# Bayesian Inference

## 1. Bayes’ Theorem

From basic probability we know about the concept of conditional probability, which says that these are equivalent:

$P(A \and B) = P(A | B) P(B) \\ = P(B | A) P(A)$

This immediately gives Bayes’ Theorem, which allows us to invert $$P(A \| B) \lra P(B \| A)$$:

$P(A | B) = P(A) \frac{P(B | A) }{P(B)} \tag{1}$

We can expand the $$P(B)$$ term in the denominator, like this:

$P(B) = P(B | A) P(A) + P(B | \neg A) P(\neg A)$

This gives:

$P(A | B) = \frac{P(B | A) P(A)}{P(B | A) P(A) + P(B | \neg A) P(\neg A)}$

## 2 Bayesian Inference

Next, we formulate Bayesian Inference. Bayesian Inference is the process by which we incorporate new evidence to update our beliefs (ie, our guess of the probability $$P(H)$$ that a hypothesis is true). I say “is the process” because we do it already, heuristically, to some degree. What follows is the mathematical version of the intuitive process of ‘inductive reasoning’.

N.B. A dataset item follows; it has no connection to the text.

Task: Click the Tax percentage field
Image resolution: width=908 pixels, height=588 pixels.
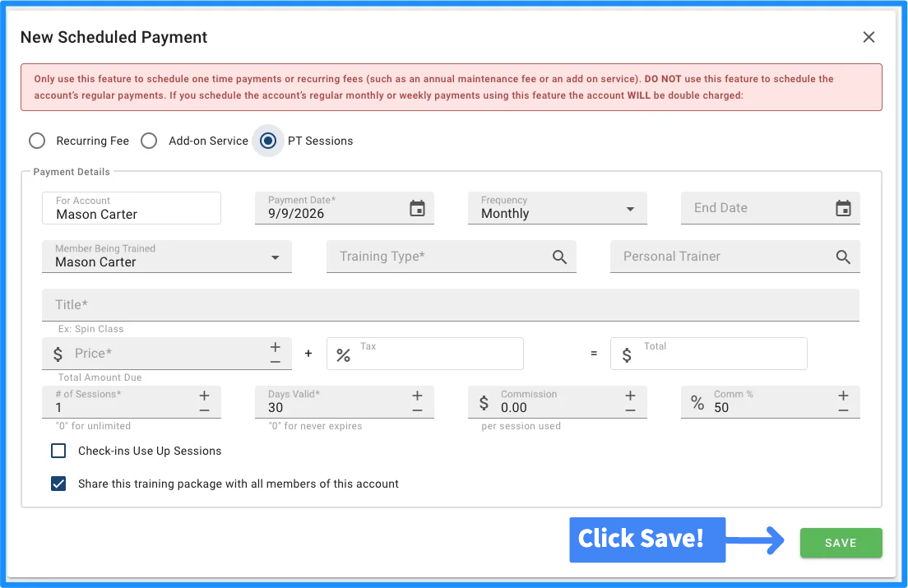Action: [425, 354]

We interpret $$P(A \| B)$$ as “having learned the new information $$B$$, what do we think the probability of $$A$$ is?”. Let’s relabel: $$A \ra H$$ for ‘hypothesis’ and $$B \ra E$$ for ‘evidence’, giving:

$P(\text{Hypothesis} | \text{Evidence}) = P(\text{Hypothesis}) \frac{P(\text{Evidence} | \text{Hypothesis}) }{P(\text{Evidence})}$

Or, in short:

$P(H | E) = P(H) \frac{P(E | H) }{P(E)}$

This equation is so important that all of its parts have names:

• $$P(H)$$ is the prior probability of $$H$$: the probability we assume in a vacuum with no additional knowledge. Sometimes it’s just called the prior.
• $$P(H \| E)$$ is called the posterior probability of $$H$$: the probability after we have incorporated our knowledge of $$E$$.
• The $$P(E \| H)$$ term is called the likelihood: supposing $$H$$ were true, how likely would evidence $$E$$ have been?
• $$P(E)$$ is sometimes called the “marginal likelihood”, but don’t worry that. It’s the probability of the evidence on its own.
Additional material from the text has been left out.